Another propery of fat-arrow functions that is worth mentioning is that it does not have its own this binding and instead retains the context of its enclosing lexical context.

In the example below we have two object literals that have a function getSummary that returns a list of person's hobbies. Note how in the ES5 version we have to declare self variable to keep track of this context. This is because the function passed to hobbies.map creates its own this binding and we can no longer access person's name.

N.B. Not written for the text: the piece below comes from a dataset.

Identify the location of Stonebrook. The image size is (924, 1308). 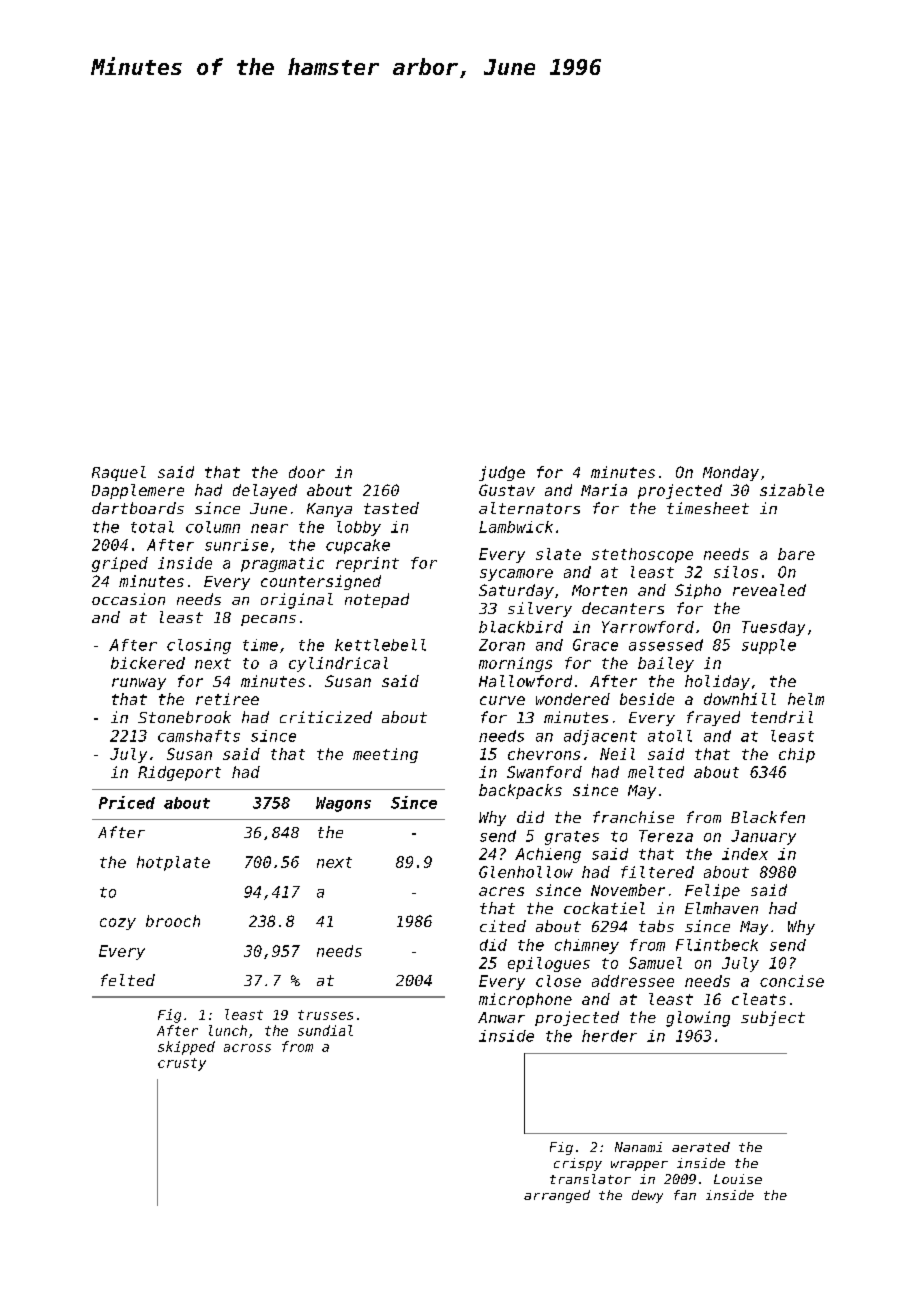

Alternatively, in ES6 version the binding of this is the same as its parent and thus we retain the person's name inside the function passed to hobbies.map. This is great in cases like this where we want to retain this binding of function's parent but it's not so great if we want a function to have its own this binding. Then regular ES5 functions should still be utilized.

// ES5
const person = {
  name: 'Homer',
  hobbies: ['beer', 'tv', 'cars'],
  getSummary() {
    const self = this;
    return this.hobbies.map(function(hobby) {
        return `Hobby of ${self.name}: ${hobby}`;
    });
  }
}

// ES6
const person = {
  name: 'Homer',
  hobbies: ['beer', 'tv', 'cars'],
  getSummary() {
    return this.hobbies.map(hobby => `Hobby of ${this.name}: ${hobby}`);
  }
}

So this is it for ES6 fat-arrow functions. As you can see, they are great for increasing legibility of the code, reducing boilerplate, and in scenarios where we want to retain this binding of function's enclosing lexical scoping.